Passage shown:
Went to a very definitively non-slash Star Trek convention two weeks ago: the seventh convention of the Alliance Normande in Le Havre. I got to spend money I did not have, I bought a Will Ryker uniform shirt I did not fit into, I purchased a heap of trading cards without checking whether I had them already or not, I ordered a French produced non-slash Classic Star Trek Trivia zine, and I still can't figure why, since my interest in mainstream Star Trek is marginal at best.

The first tent we were supposed to sleep in got soaked though, which was lucky, because it kept collapsing, so we got to put up another tent in the middle of the night. The sleeping bags had remained outside in the evening and were fairly wet with dew, at least, mine was. There were babies, kids and dogs launching themselves at your legs, trying to make you trip. To sum up, I really had a whale of a good time. Fandom is a strange thing.

There were new people, videos of German conventions, trivia and caption contests (I won a LaForge pass at the

caption contest. In my opinion, the funniest line was the one illustrating a picture of Kirk about to smash something with a rock after a drawn out fight: "Sorry Picard, there can only be one of us!") and lots of activities, among which pyrograving on cardboard. Not wanting to deface a character I liked (like Quark or Albert Rosenfield) by a new technique, I burned a Bodie into the cardboard. But that day, Bodie was not the only one to roast under the calculating caress of the flame. Me, during the proceedings, I got myself scarletly sunburned on half my arms and on the left side of my face. A new style Cheronnite, as it were.

Though I don't do any, I would love to see you expand on the technical side of video songs making.

The "I'll do anything for love" [4] sounds great. Now we can see american tapes without all the fast forward lines, we've got to know where video songs can be bought from, yes? The Star Trek "New Math" Tom Lehrer is one of my top favourites, with the Smut song and a man from from Uncle one where pornographic bits have been inserted. What I like in video songs is the tricky synchronisation to the story told with the help of the song.

Rock Bands: It seems weird, now that I think that slash has to be based on fictional characters, but I remember, when I was much younger, I used to daydream about slash stories between Brian Jones and David Bowie, and a smattering of greek gods who had wandered by due to my search for slash material.

Loccoco/Dorian sigh... [5] Are you planning a cross-over with the Turquoise Mine Affair? Loss of innocence: it's cute and disorderly. Love it. What does subsuming mean?

Problems and tasks:
(1) Write out the passage of the fan letter between "caption contest. In" and "video songs making.", inclusive.
(2) Turn the paragraph of the fan letter that begins "Went to a very definitively non-slash Star Trek convention" into a short bulleted list that keeps its main facts.
(3) Carry on the fan letter from the point where it stops, in the same voice.

Rows:
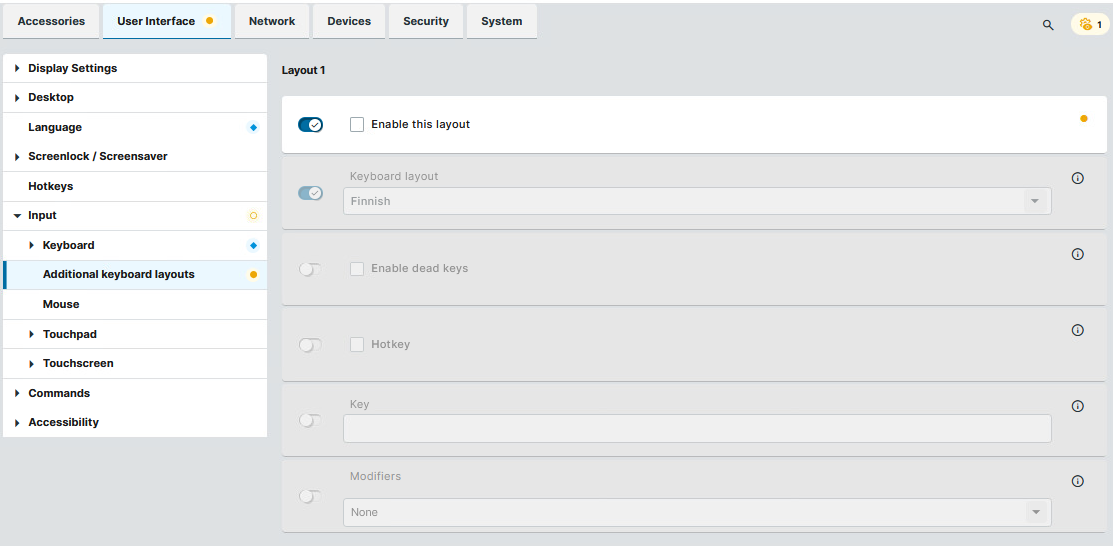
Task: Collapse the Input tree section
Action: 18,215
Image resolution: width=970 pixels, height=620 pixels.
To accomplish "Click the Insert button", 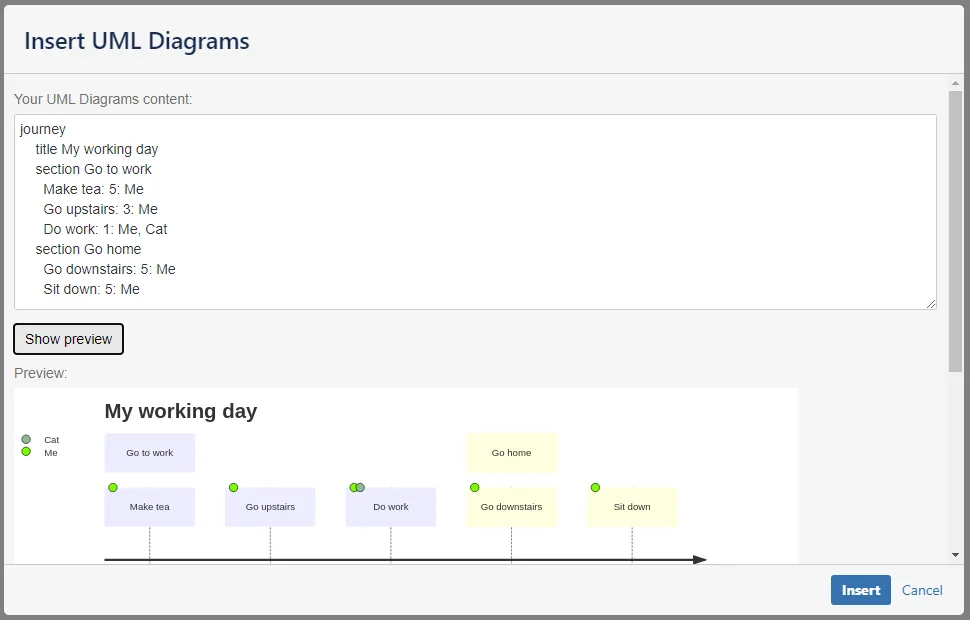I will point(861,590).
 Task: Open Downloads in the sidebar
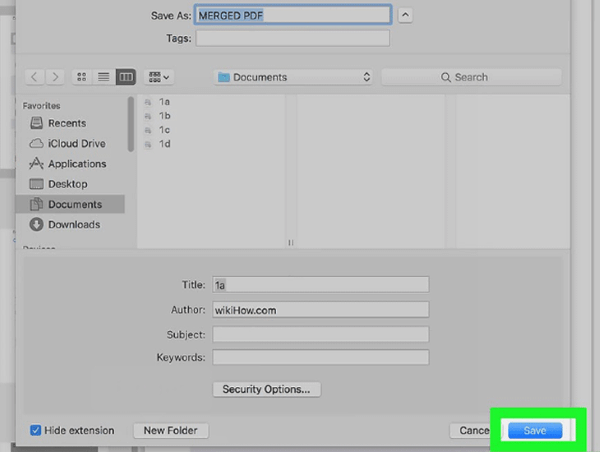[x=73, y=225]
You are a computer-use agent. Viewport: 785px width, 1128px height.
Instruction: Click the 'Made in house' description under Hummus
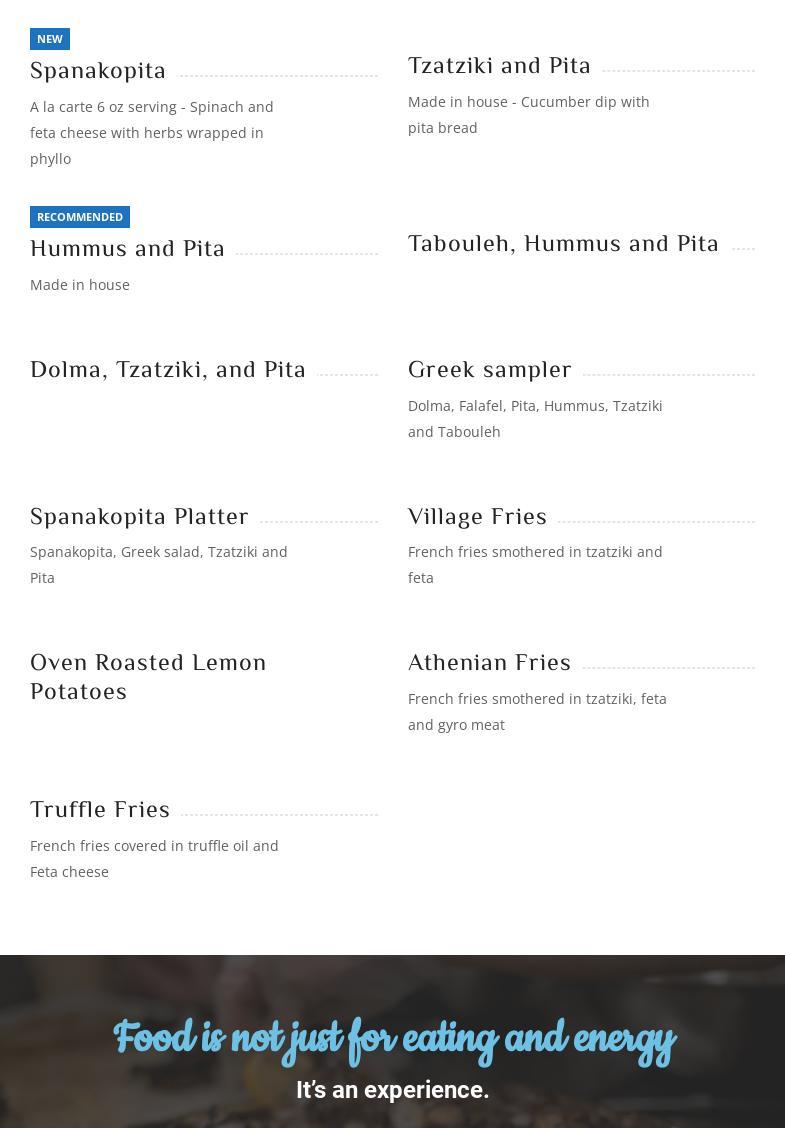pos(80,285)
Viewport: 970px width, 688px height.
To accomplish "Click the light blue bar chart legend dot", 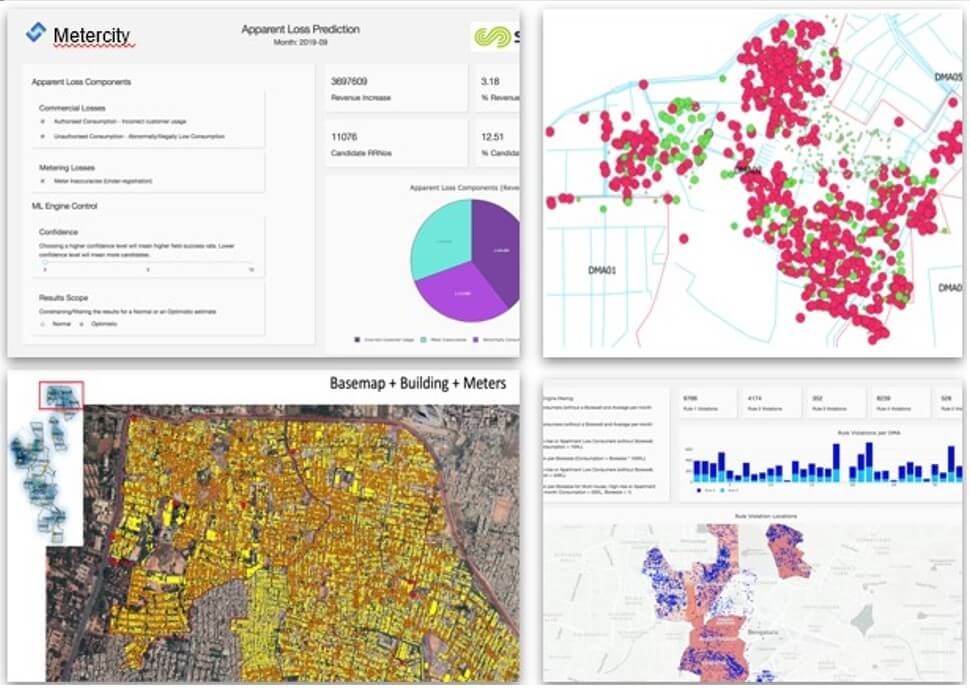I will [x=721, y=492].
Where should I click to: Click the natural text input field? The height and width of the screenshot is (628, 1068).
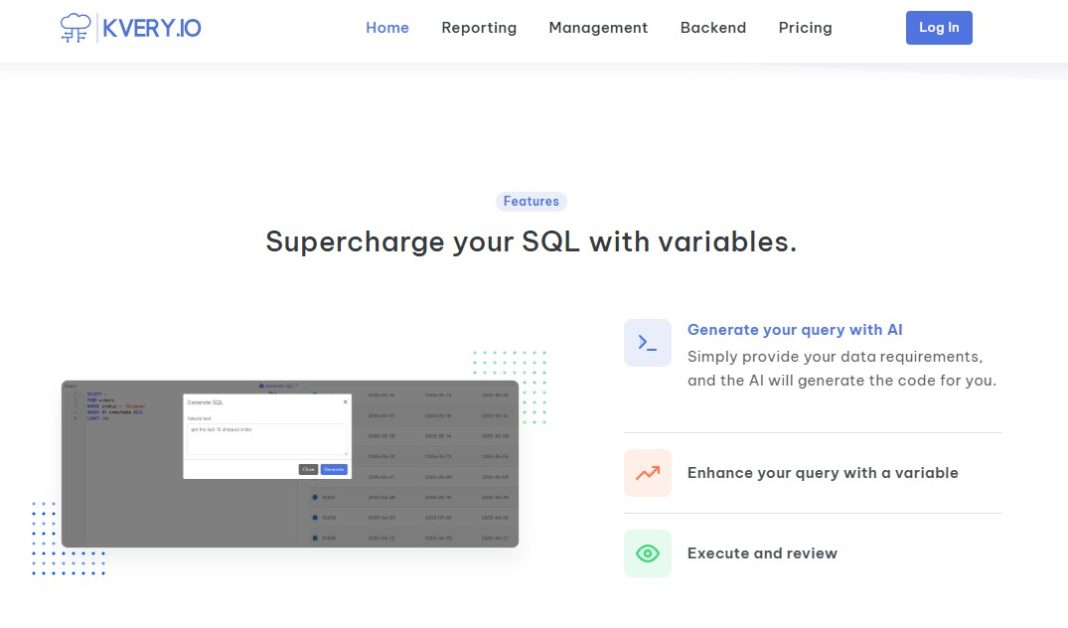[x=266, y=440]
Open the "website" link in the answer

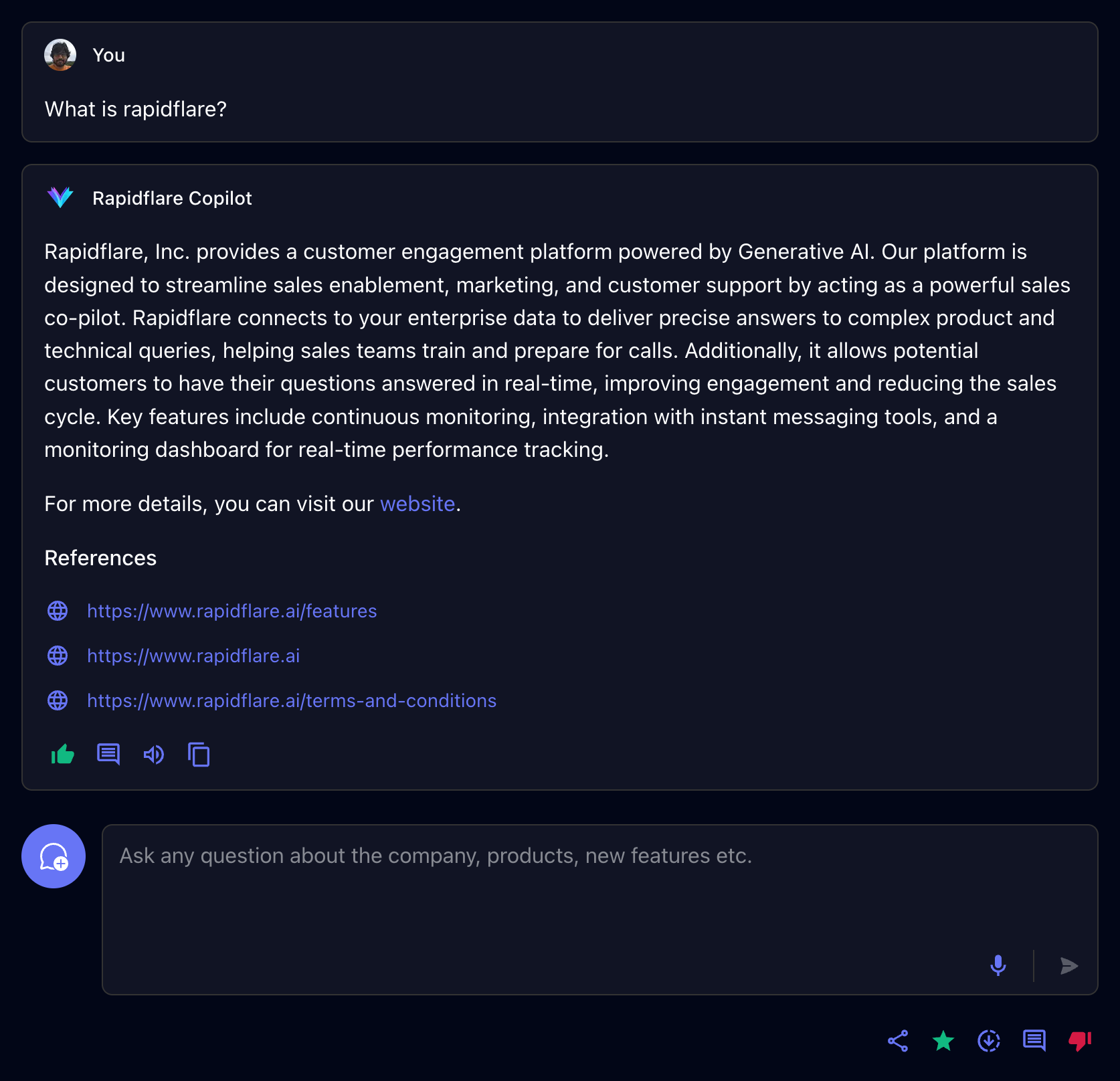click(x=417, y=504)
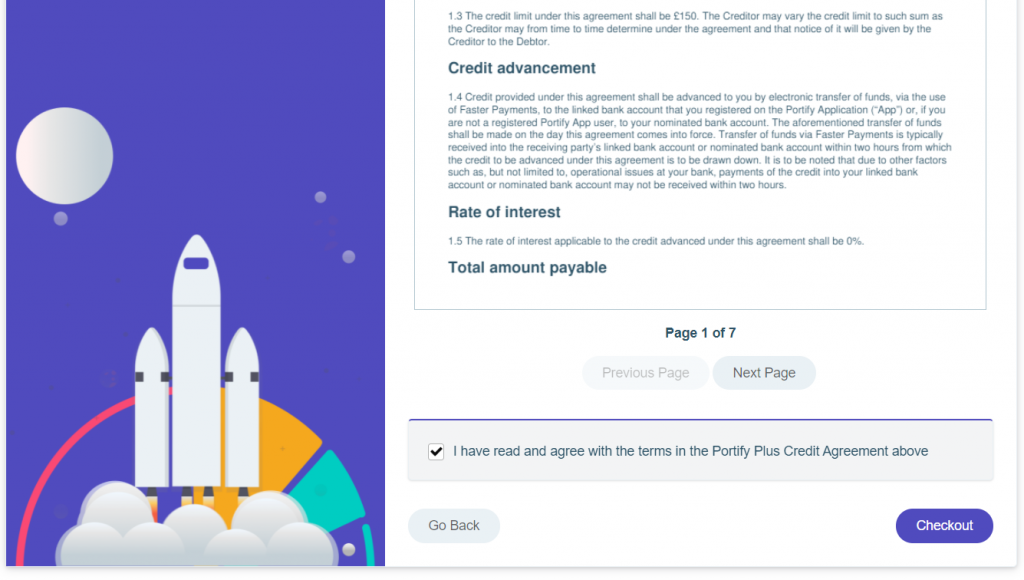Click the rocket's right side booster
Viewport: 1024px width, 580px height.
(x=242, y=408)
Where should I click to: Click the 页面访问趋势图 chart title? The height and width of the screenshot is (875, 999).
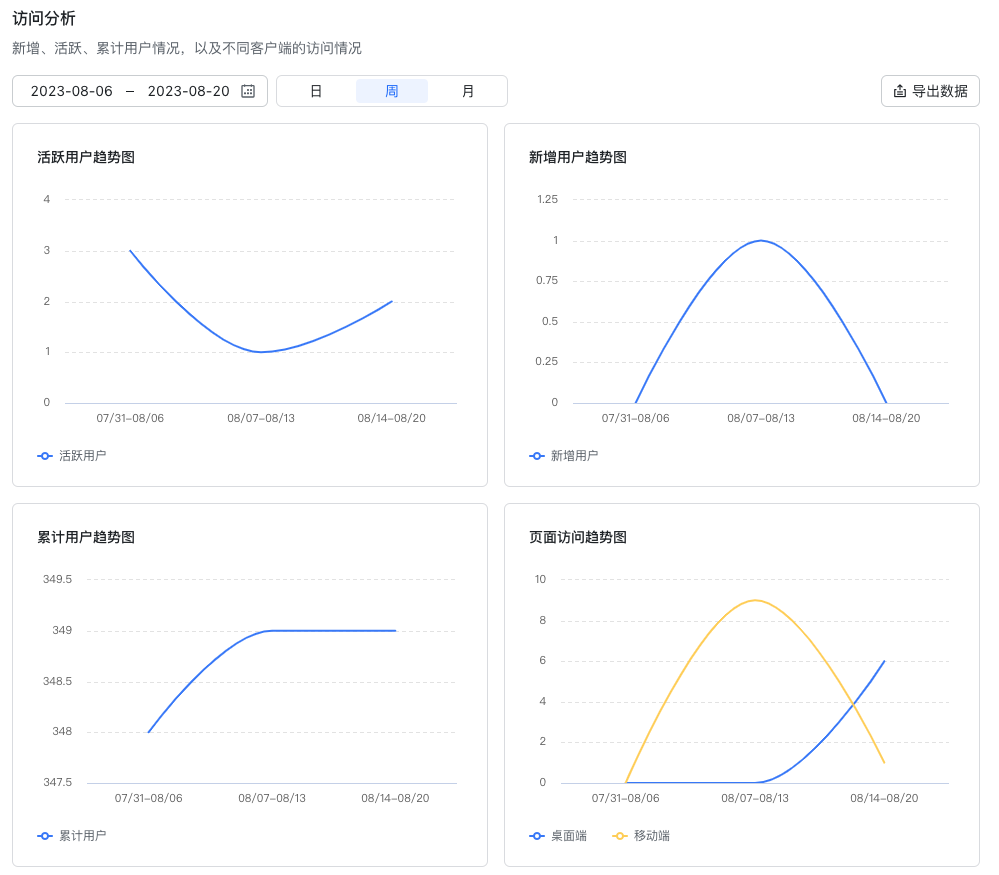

Results by task:
(1)
caption contest. In my opinion, the funniest line was the one illustrating a picture of Kirk about to smash something with a rock after a drawn out fight: "Sorry Picard, there can only be one of us!") and lots of activities, among which pyrograving on cardboard. Not wanting to deface a character I liked (like Quark or Albert Rosenfield) by a new technique, I burned a Bodie into the cardboard. But that day, Bodie was not the only one to roast under the calculating caress of the flame. Me, during the proceedings, I got myself scarletly sunburned on half my arms and on the left side of my face. A new style Cheronnite, as it were.

Though I don't do any, I would love to see you expand on the technical side of video songs making.

(2)
- Went two weeks ago to the seventh convention of the Alliance Normande in Le Havre, a non-slash Star Trek event
- Spent money I did not have
- Bought a Will Ryker uniform shirt I did not fit into
- Purchased a heap of trading cards without checking whether I already had them
- Ordered a French-produced non-slash Classic Star Trek Trivia zine
- Still can't figure out why, since my interest in mainstream Star Trek is marginal at best

(3)
In my opinion, TL the Soul could be slash (unless transgender defines a category by itself) (and I might modify my views after I've actually read it.). This follows the reasoning that if Avon and Vila entered a graphic cyberspace, and perceived themselves as a blue pink polka dotted cube and a red and yellow striped pyramid copulating, that'd still be slash. If they both used cyber-female bodies, it would be male slash as well. Those stories would, however, be very close to the border of the definition. On the other hand, take a story where Cally receives a bang on the head. When she wakes up, she's convinced that she's Avon in Cally's body, and then proceeds to seduce Vila, would that be slash? What if Cally woke up in Avon's body, and has sex with Vila? (funny how the reaction of people waking up in unfamiliar bodies seems to be to want to have sex with Vila first thing. Me, I don't quite see it. Blake yes, but Vila?).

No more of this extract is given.